LAST week you reported the Ledbury town meeting, convened by requisition of six townspeople, about the height of the 'new' Leadon Bank care home.

I did not go to the meeting because it could achieve nothing. The proposals of Shaw Homes had, long since, been properly advertised and presented for public scrutiny. Ample time and opportunity had been provided for formal representations to the planning authority - and even for a petition with some 700 signatures to be raised. The planning committee had, as it must, dealt with the planning application within the prescribed time limit and having taken account of more than 100 written representations. In deciding to approve the plans, the committee had to take into account, also, the fact that the site has Tesco, the Old Workhouse and Dawes Court to its east and west and Ledbury's Community Hospital to the south and that there is now a well-established precedent for permitting three-storey buildings in that part of the town.

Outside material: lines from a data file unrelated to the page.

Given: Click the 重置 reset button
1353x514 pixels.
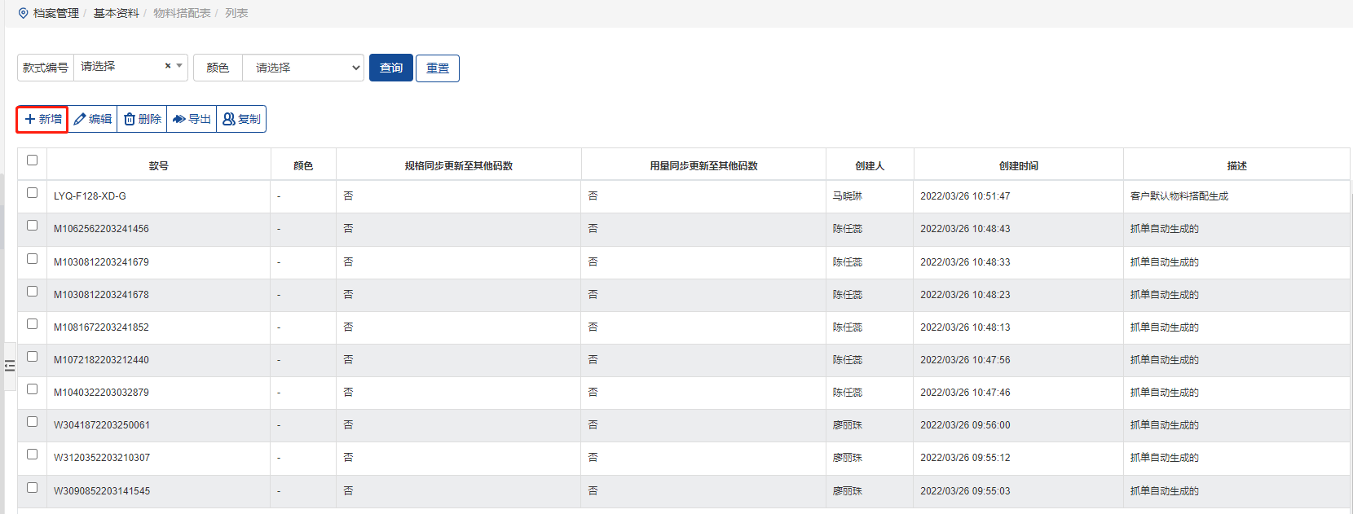Looking at the screenshot, I should (x=438, y=68).
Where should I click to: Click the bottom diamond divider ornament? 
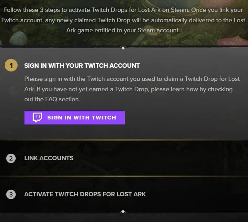pyautogui.click(x=123, y=212)

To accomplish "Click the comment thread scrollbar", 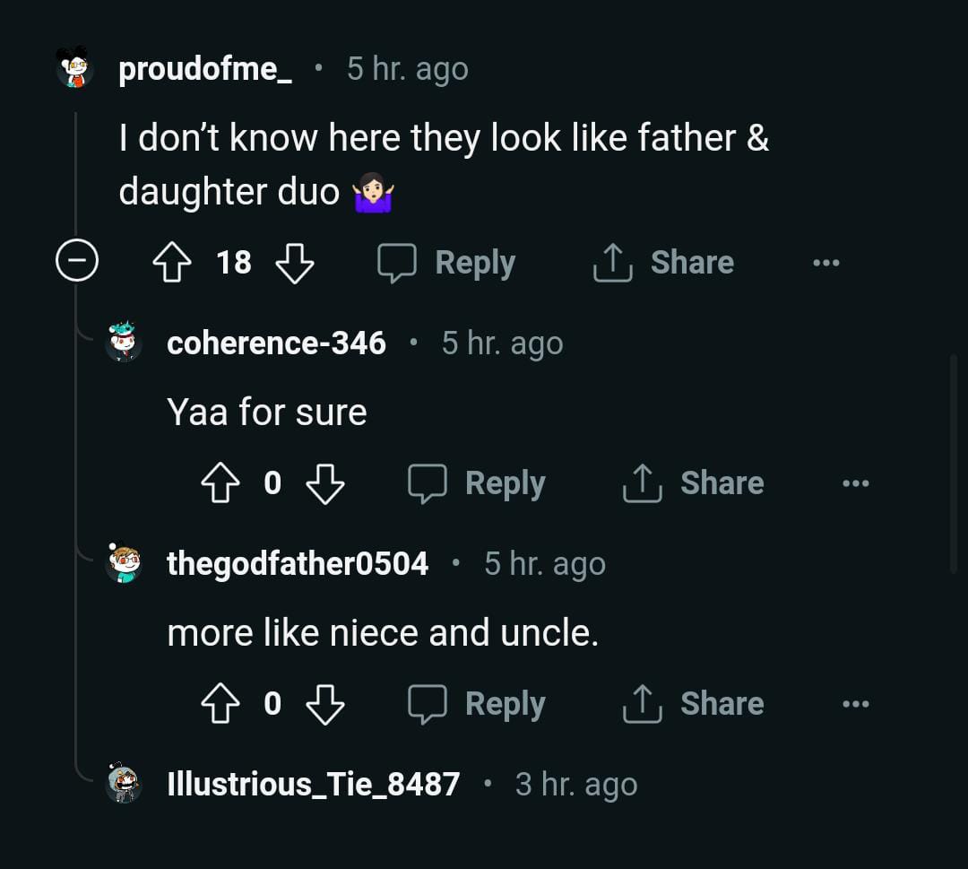I will [x=954, y=463].
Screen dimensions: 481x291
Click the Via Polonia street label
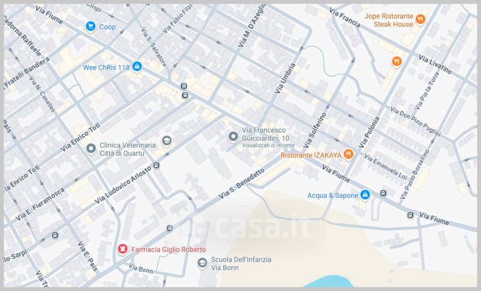(369, 132)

I hear talk of the suggestion that a heavily supported parish poll would persuade John Prescott to 'call-in' the planning application and reconsider the decision to approve the plans as they stand. The law does not allow him to do that. What the law does allow him is a discretion to quash a granted permission, but only in the most exceptional of circumstances and where it can be shown that it is a matter of national planning importance. How can a three-storey Leadon Bank, surrounded by buildings of similar height be of such importance to the nation as to merit the use of so rarely exercised a power?

Which is the more sensible use of £3,400 of the townspeople's money: a parish poll about something which is unchangeable, or providing 'leisure gardens' (allotments to those of us who remember ours with affection)?

SYLVIA M PICK, Woodfield Road, Deer Park, Ledbury.